My point is that if you're going to push the Kool-Aid, you really shouldn't drink it too. Be histrionic, or expect to be taken seriously, but don't think you can have both.

I notice that no one is addressing the liberty argument that if there are truly that many non-smokers out there to support non-smoking venues -- without it being by governmental force -- then why aren't those out there in the market as well? The argument that smokers would simply coerce their non-smoking friends all the time is pretty silly. Unless the implication is that non-smokers are all milquetoasts who go along to get along and that all smokers are inconsiderate and selfish boors.

I also notice that everyone is glossing right over my point that the "revenue goes up!!!!!! look!!!! it really does!!!!" arguments never seem to compare the number of venues that have to close down as a result of the ban alongside.

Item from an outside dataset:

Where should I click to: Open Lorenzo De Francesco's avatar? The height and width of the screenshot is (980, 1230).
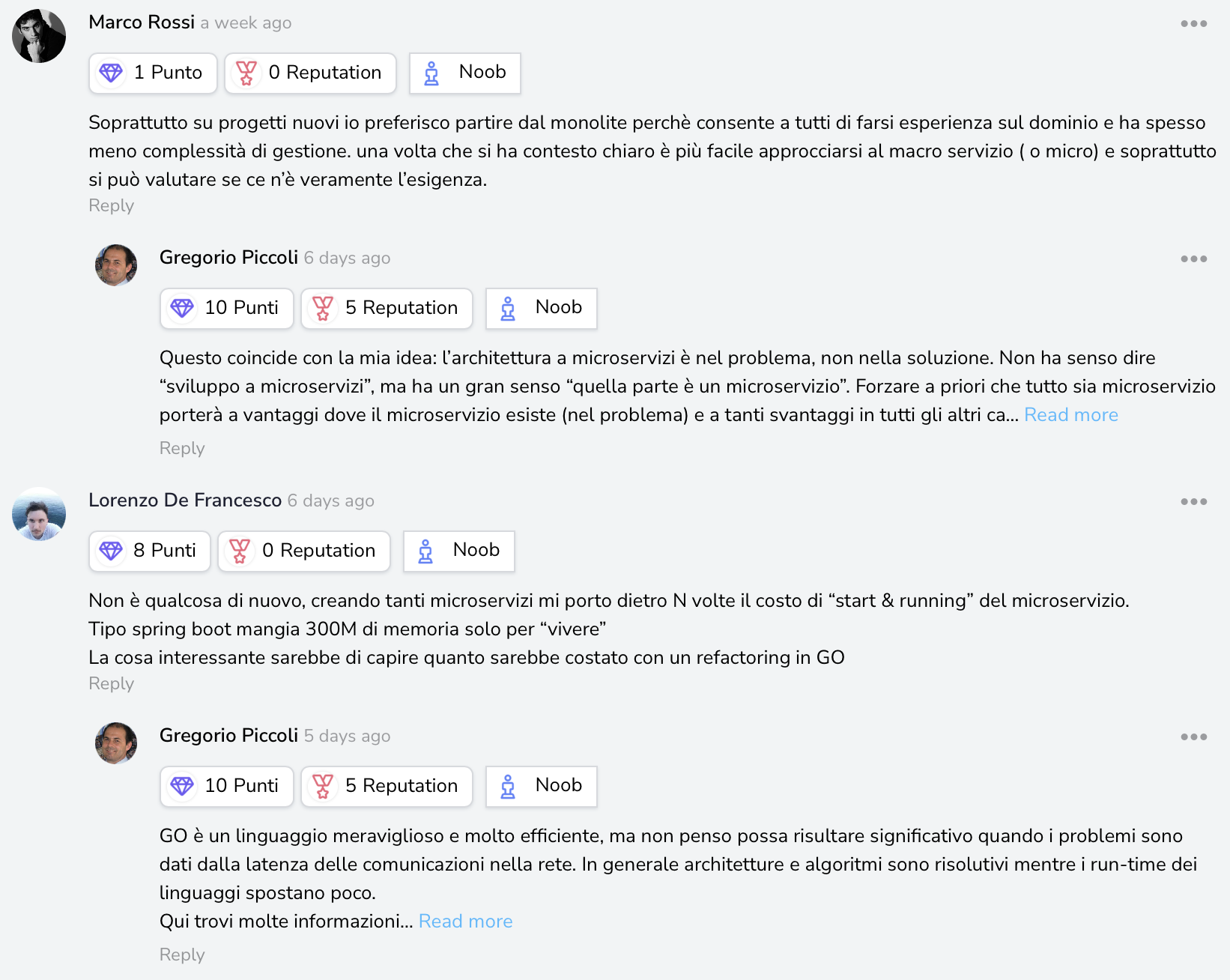click(39, 514)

I get why anti-smokers would rather not breathe smoke in bars. I just don't get why they won't admit that they fully believe their wishes should take precedent over everyone else's, everywhere, always. There are lots of things that are legal for adults that I don't personally like, and I choose not to expose myself to those things. Where's the personal responsibility?
posted by pineapple at 4:35 PM on June 4, 2006


forgot to say,
mullacc, your cool-headed reason and lack of hyperbole and ranting as you presented your counterpoint was quite appreciated.
posted by pineapple at 4:37 PM on June 4, 2006


Which is to say that smoking is on a decline in most populations on our continent

parse words much? if truth be known, smoking rates have stayed relatively constant for close to two decades. if you look at whole numbers, it's like 50 million smokers in the US. please don't use bogus percentages that the banners like to use, as those are intentionally midleading.

I take it that you wouldn't say, a propos of the Americans with Disabilities Act that bars should not be required to make reasonable accomdations for disabled people, right? You wouldn't say "well, fuck, those cripples can just go patronize businesses which choose to advertise their accessibility."

no, i support the american with disabilities act. these poor souls now have to leave the barroom to smoke, no matter what, in rain, sleet, snow and cold. isn't that fucking precious!

the whole point of the entire thread, which has been totally derailed, is that a dr. michael siegel, a self-described smoke banner, has to keep a close eye on the anti-smoking taliban as they lie and cheat to impose their will on the entire population. we now have fucking smoke police people! so much for liberty and freedom.
posted by brandz at 4:59 PM on June 4, 2006


Mithrael said :
Let me guess, you have a nice portable profession making more than minimum wage? Or do you honestly think the solution to health risks in the workplace is caveat employee? Coal miners should just get another job if they don't want black lung? Mill workers should just find another job if they don't want to work around machines with no guards?

No, I merely think it's stupid to apply for a job in an environment you consider unsafe. Is anyone still reading this?
posted by lyam at 12:34 PM on June 5, 2006


"U.S. Surgeon General Richard H. Carmona today issued a comprehensive scientific report which concludes that there is no risk-free level of exposure to secondhand smoke."

Nice wording. "Risk-free", as opposed to "harmless".